SMTP Relay Server

  1. Introduction

    The SMTP RelayServer is a SMTP mail server application, implementing the RFC's 821, 882, 883, 973 and 974. This is not a full mail distributing system like sendmail or smail. It works just as a relay server. The server listens to the TCP port 25. If a client connects to it and asks for an email delivery, the server tests via the domain name system, if a mail server for the domain of the required recipient exists. After reading the mail data, the server application will deliver the mail to the destination mail server. If the given account doesn't exist, the server application will try to deliver the mail to the sender with a message and an error code. The SMTP RelayServer does not log any connection or delivery. Also there is no possibilities to configure a restricetd group of users or to deny to certain IP's to use it.
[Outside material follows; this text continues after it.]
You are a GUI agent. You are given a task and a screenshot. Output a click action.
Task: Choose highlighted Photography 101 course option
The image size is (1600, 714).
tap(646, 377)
The SMTP RelayServer is written with the JDK 1.1.6 and is Open-Source-Software. I wrote it under the terms and conditions of the GNU General Public Licence.

  2. Installation

    The following instructions are for a computer running Linux or a similar UNIX-like operating system. For a Windows computer, you can use the same commands on the DOS prompt just by turning the slashes into backslashes. To uncompress and extract the sources, use WinZip.
    First of all, you must have installed at least the Java Development Kit 1.1.6 on your machine. For further information visit the homepage of javasoft. After java works fine on your machine and your $CLASSPATH variable points to classes.zip, you can download the source files of the relay server (10.5 kB). Put it in a directory where you want to install the relay server. Unpack it with:

    tar xvfz smtp_relay_server_src.tar.gz

    Now you have to compile and archive the files. You go into the new created directory named smtp_relay_server and execute the following two commands:

    javac -O -d . *.java
    jar -cvf smtp_relayserver.jar smtp_relayserver/

    Open now the smtp_relayserver.conf file and change the entries as following:

    NameServer1: [type here a name server who is near from you, like the providers first one]
    NameServer2: [type here a name server who is near from you, like the providers second one]
    Administrator: [type here the e-mail address of the computer owner]
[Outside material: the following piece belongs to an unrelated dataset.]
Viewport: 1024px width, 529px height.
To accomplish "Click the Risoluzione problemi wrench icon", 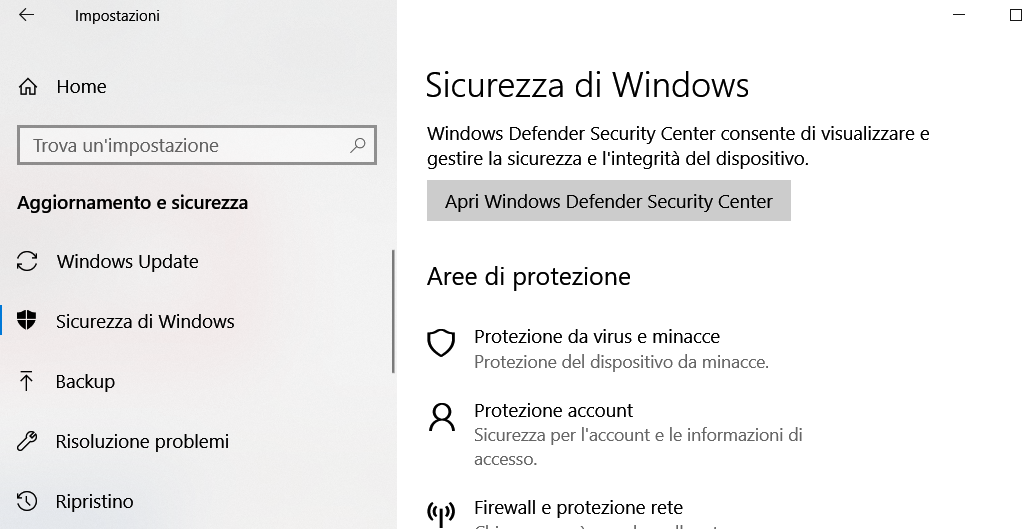I will pos(27,441).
    You can determine the name servers with nslookup or by asking your provider.
    After you have done all the steps above, you can start the relay server. To do that, you need the rights to create sockets on the TCP port 25 and on the UDP port 53. Ask your administrator or execute it as root, if you don't have these rights. To execute it with the java virtual machine, type:

    java -classpath $CLASSPATH:smtp_relayserver.jar smtp_relayserver.SMTPRelayServer

    where $CLASSPATH points to the java libray archive classes.zip.
    In this case, the config file smtp_relayserver.conf must be in the current directory. If you want it in another one, /etc for example, just type:

    java -classpath $CALSSPATH:smtp_relayserver.jar smtp_relayserver.SMTPRelayServer /etc/smtp_relayserver.conf

  3. Remarks

    The SMTP Relaserver was not designed to be a real mail delivery system. It leaks a lot of security features to avoid to be used by spammers. Please don't use this application on a server that is directly connected to the Internet.
    The source files are javadoc compliant. You can create your own documentation of the classes and methods by using javadoc. How to do that, please refer to the javadoc manuals from the JDK. Here you can see an already created documentation of all the classes.